Stored data
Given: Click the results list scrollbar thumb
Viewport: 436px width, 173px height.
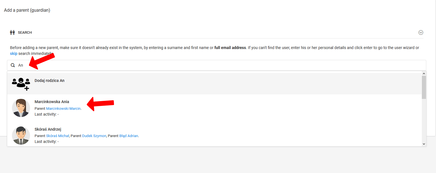Looking at the screenshot, I should [x=424, y=87].

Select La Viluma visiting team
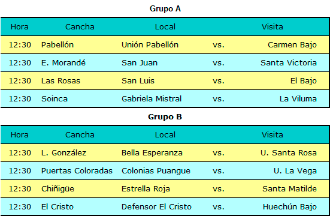coord(298,99)
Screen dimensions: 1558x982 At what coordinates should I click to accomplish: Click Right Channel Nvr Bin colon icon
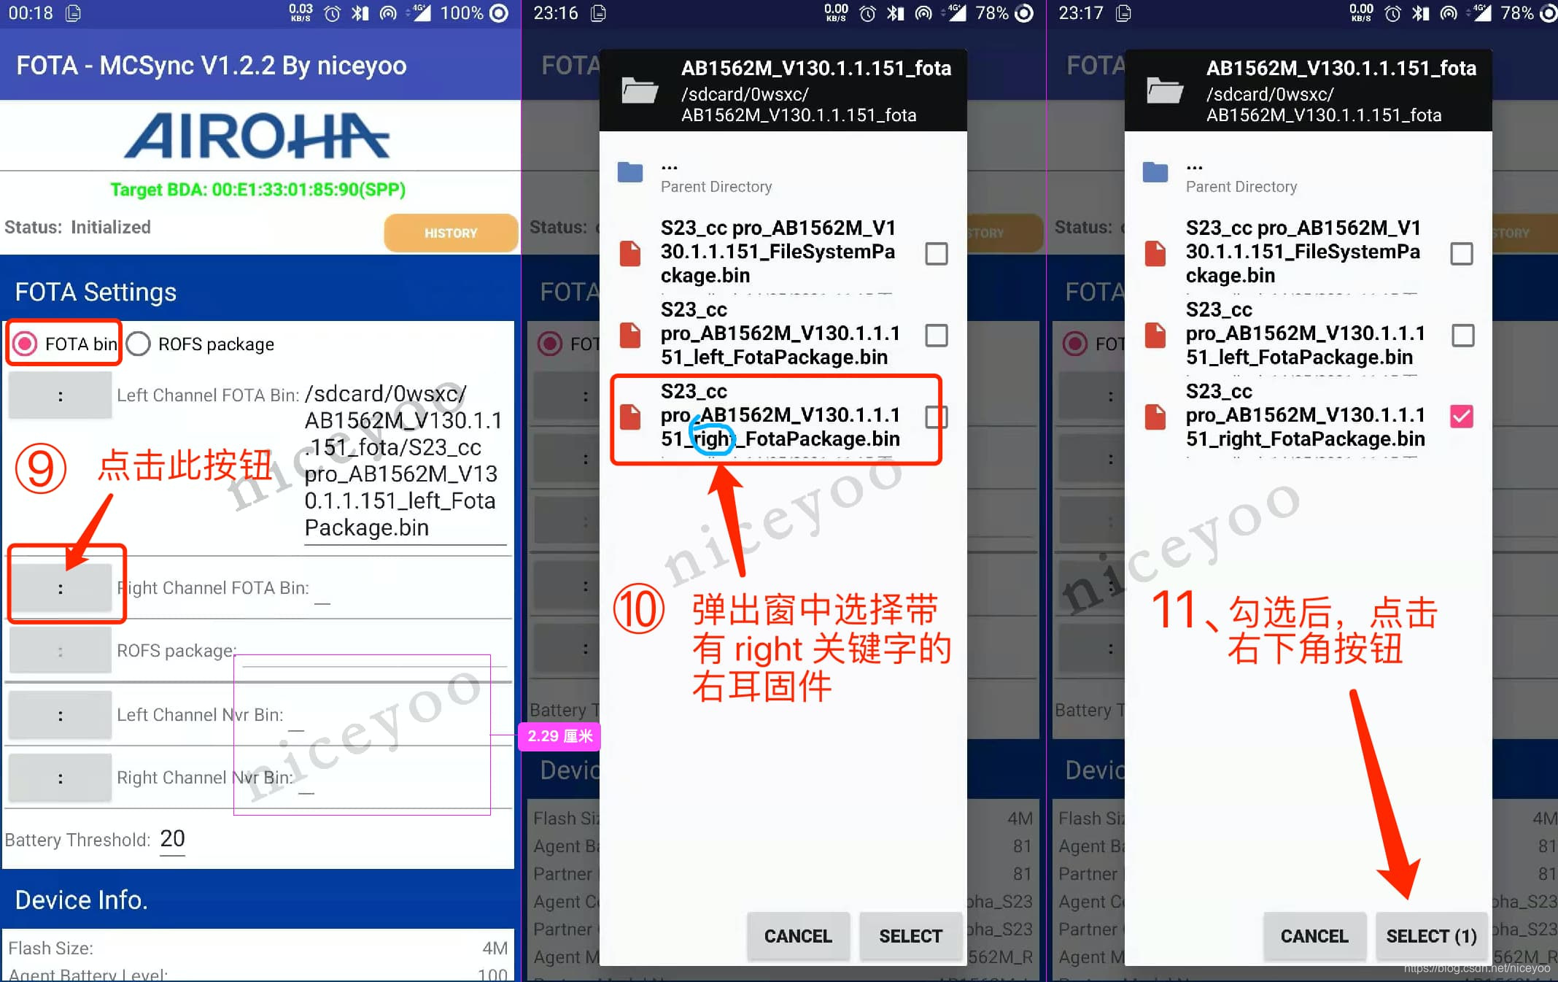coord(59,777)
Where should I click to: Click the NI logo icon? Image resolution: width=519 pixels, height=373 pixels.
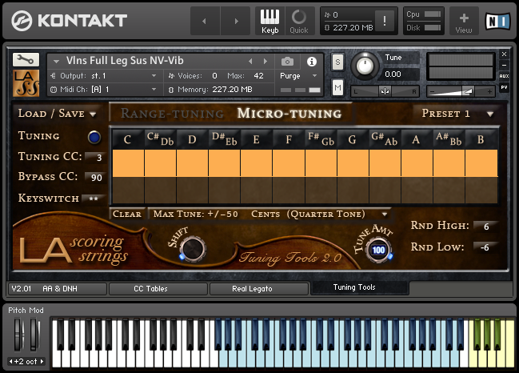497,21
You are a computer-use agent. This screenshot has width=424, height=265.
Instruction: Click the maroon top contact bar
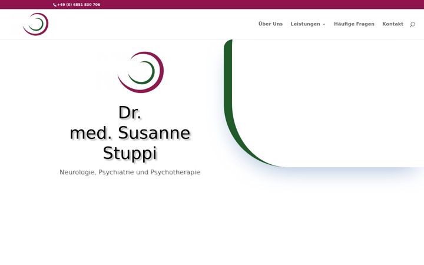pos(212,5)
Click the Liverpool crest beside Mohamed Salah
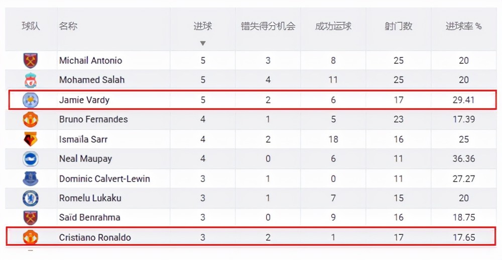Screen dimensions: 502x260 pyautogui.click(x=31, y=80)
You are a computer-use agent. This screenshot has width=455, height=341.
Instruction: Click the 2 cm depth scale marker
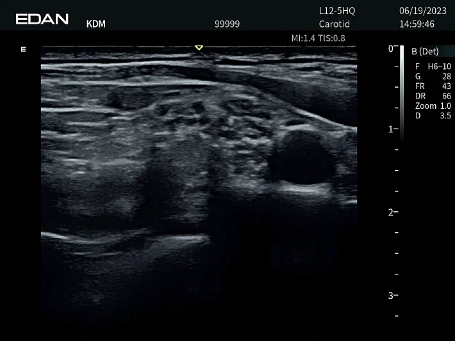pos(391,212)
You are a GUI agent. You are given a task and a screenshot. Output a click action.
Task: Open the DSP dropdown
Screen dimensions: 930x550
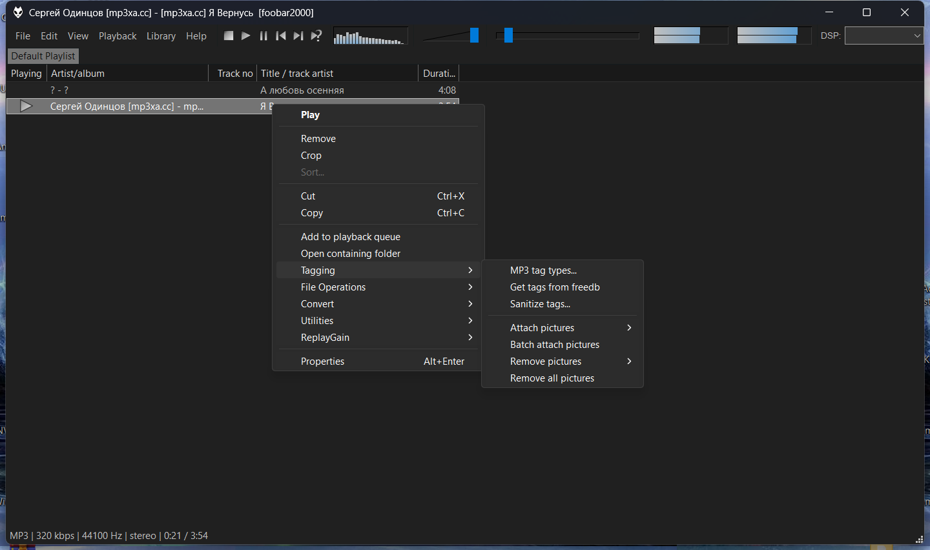tap(884, 36)
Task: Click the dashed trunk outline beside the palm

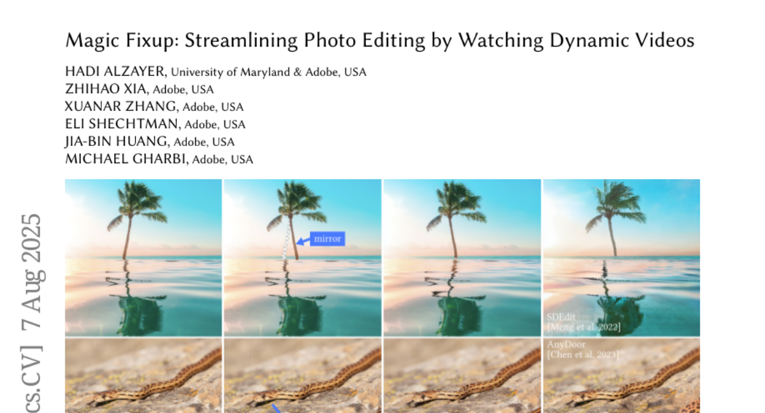Action: (x=286, y=238)
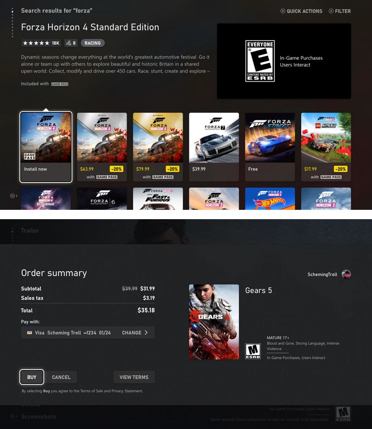
Task: Click the BUY button
Action: 32,377
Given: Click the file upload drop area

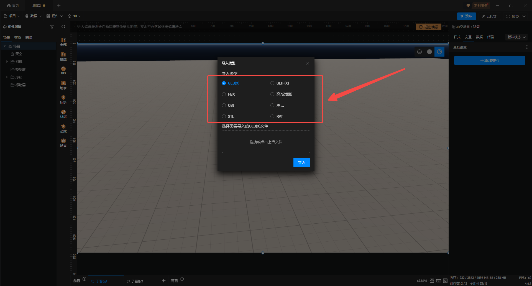Looking at the screenshot, I should click(x=266, y=142).
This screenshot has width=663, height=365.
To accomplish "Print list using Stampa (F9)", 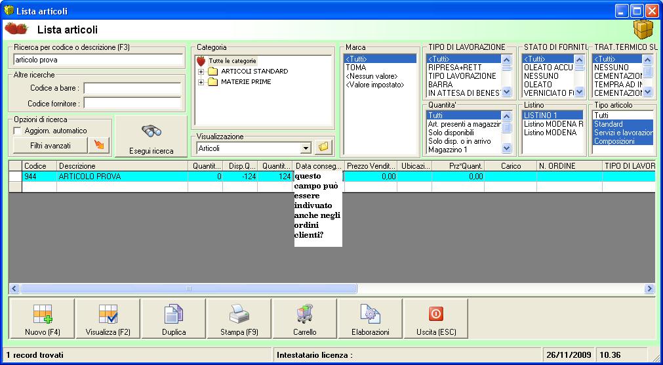I will coord(239,319).
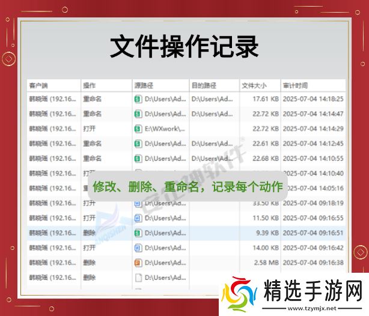This screenshot has width=369, height=316.
Task: Sort by the 审计时间 column header
Action: [x=295, y=85]
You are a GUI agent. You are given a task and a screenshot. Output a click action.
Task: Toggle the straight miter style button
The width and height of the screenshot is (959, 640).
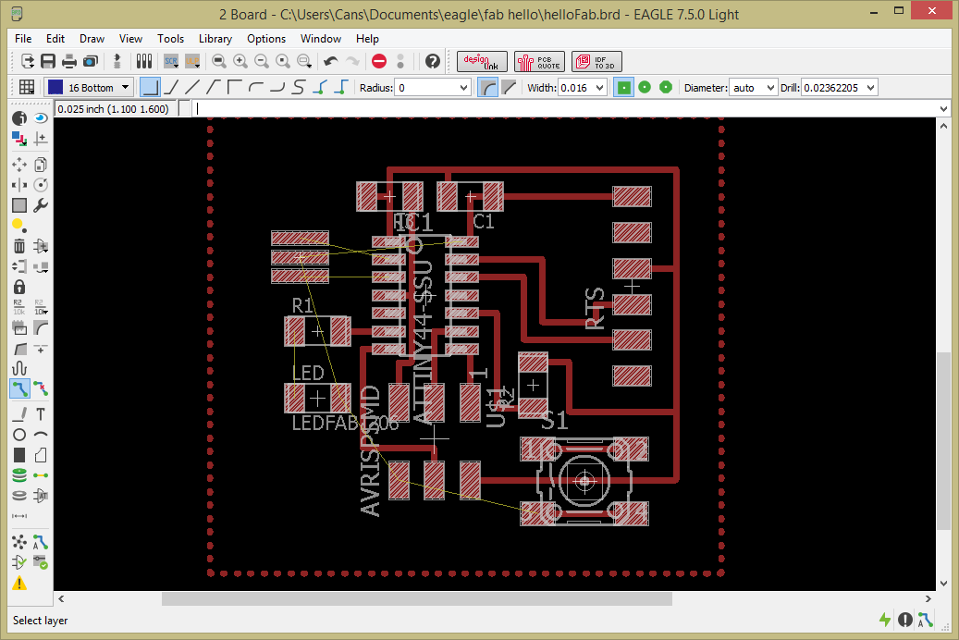click(509, 87)
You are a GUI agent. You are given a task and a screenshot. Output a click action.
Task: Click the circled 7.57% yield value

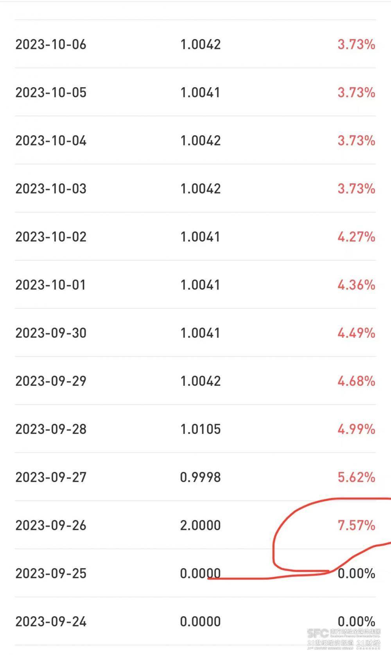coord(356,525)
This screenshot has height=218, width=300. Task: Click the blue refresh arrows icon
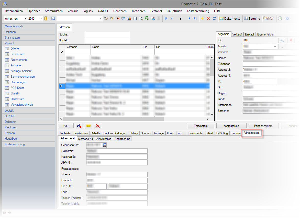point(214,18)
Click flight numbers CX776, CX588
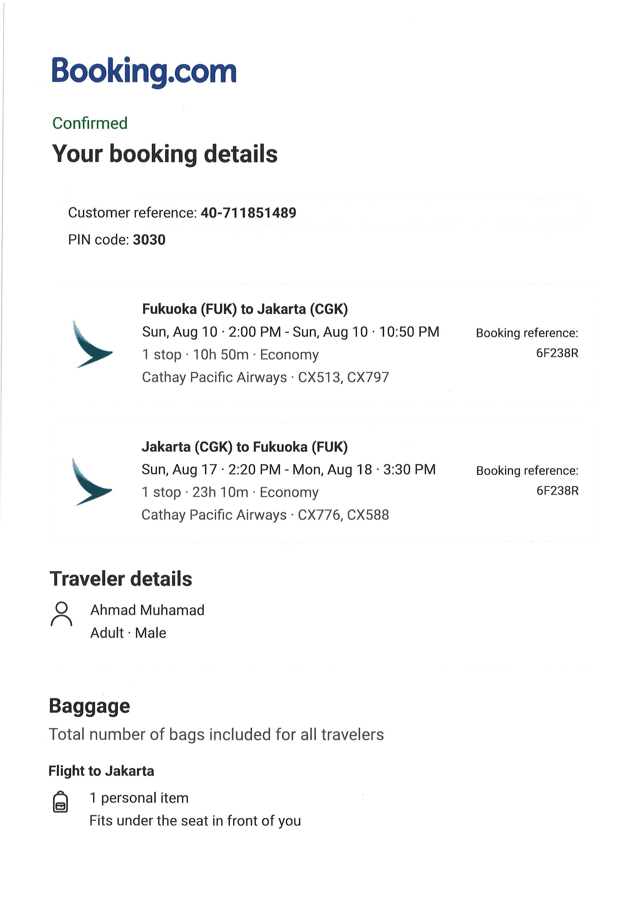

ACTION ITEM: The line containing "Task: Toggle the straight miter style button" and all lines after it, through the last line of the records, should be returned exactly. Omit the pictures.

YOUR RESPONSE:
Task: Toggle the straight miter style button
The width and height of the screenshot is (959, 640).
click(509, 87)
You are a GUI agent. You are given a task and a screenshot. Output a click action.
Task: Click the circled 7.57% yield value

coord(356,525)
This screenshot has height=218, width=300. Task: Click the blue refresh arrows icon
point(214,18)
Click flight numbers CX776, CX588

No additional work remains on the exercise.